Giriş Tarihi: 2.10.2010 12:45 Son Güncelleme: 2.10.2010 16:28

"Kendi piyade tüfeğimizi yaptık"

Başbakan Recep Tayyip Erdoğan, tersanelerin ihracat rakamlarının nereden nereye gelindiğini ispat ettiğini belirterek, ''Bunları görmemiz lazım. Bunları görmeden, 'Biz battık, bittik, şöyle olduk, böyle olduk' demek olmaz. Ticaret, inişi çıkışı olan bir yokuştur.
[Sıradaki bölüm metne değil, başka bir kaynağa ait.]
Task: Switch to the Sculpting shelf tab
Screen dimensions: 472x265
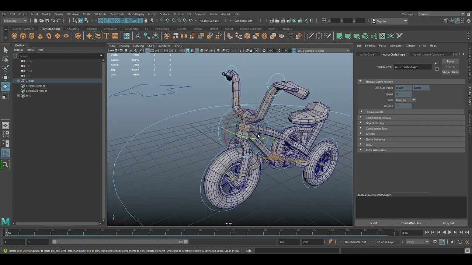Action: 73,29
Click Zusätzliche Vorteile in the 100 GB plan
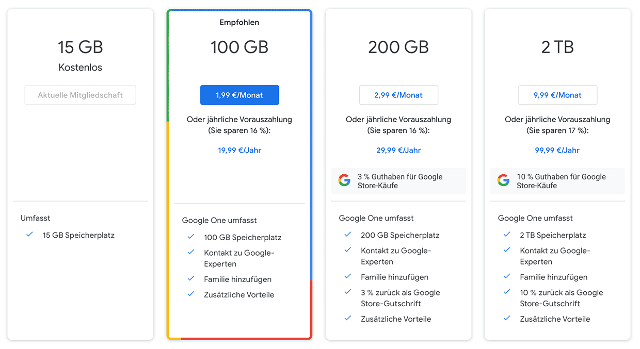Screen dimensions: 640x349 (239, 295)
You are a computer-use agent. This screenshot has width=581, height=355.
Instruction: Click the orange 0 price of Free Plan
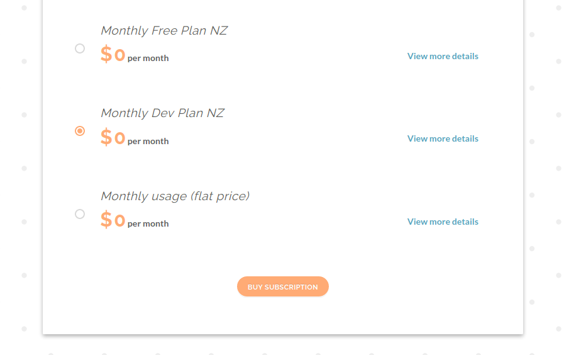[x=119, y=55]
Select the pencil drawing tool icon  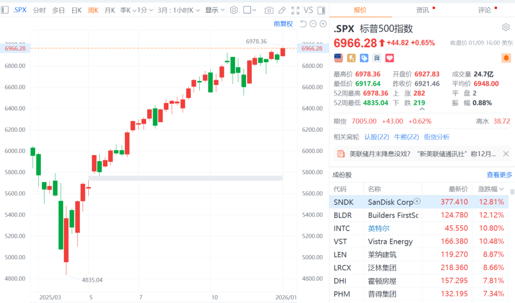282,10
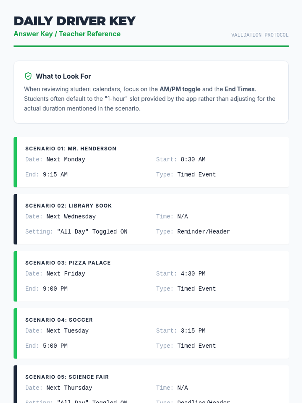The image size is (302, 403).
Task: Click the VALIDATION PROTOCOL label
Action: [260, 35]
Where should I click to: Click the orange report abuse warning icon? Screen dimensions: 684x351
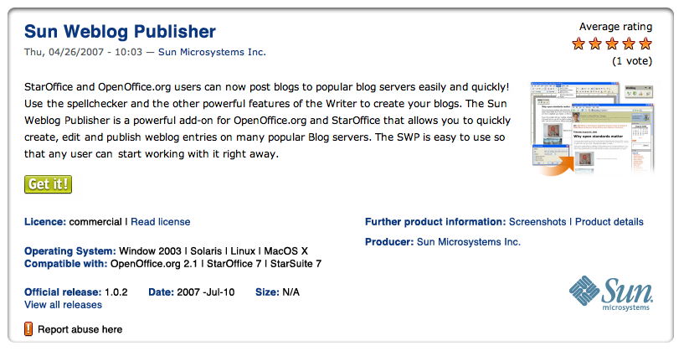(29, 329)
Her zaman tırmanamazsınız'' dedi.
Erdoğan, ''Kaptan Arif Bayraktar'' gemisinin Tuzla'daki TORGEM Tersanesi'nde gerçekleştirilen teslim töreninde yaptığı konuşmada, ülke, millet ve denizcilik adına gurur verici bu tarihi anı yaşamaktan duyduğu memnuniyeti dile getirdi.
Türkiye'de inşa edilen en büyük tonaja sahip kuru yük gemisi ''Kaptan Arif Bayraktar''ın, Bayraktar Denizcilik'e ve ülkeye hayırlı olmasını dileyen Erdoğan, gemiyi inşa eden TORGEM Tersanesi'ni ve başta yönetim olmak üzere tüm çalışanlarını, gemiyi inşa ettiren Bayraktar Denizcilik'i ülke ekonomisine sağladıkları büyük katkı için kutladı.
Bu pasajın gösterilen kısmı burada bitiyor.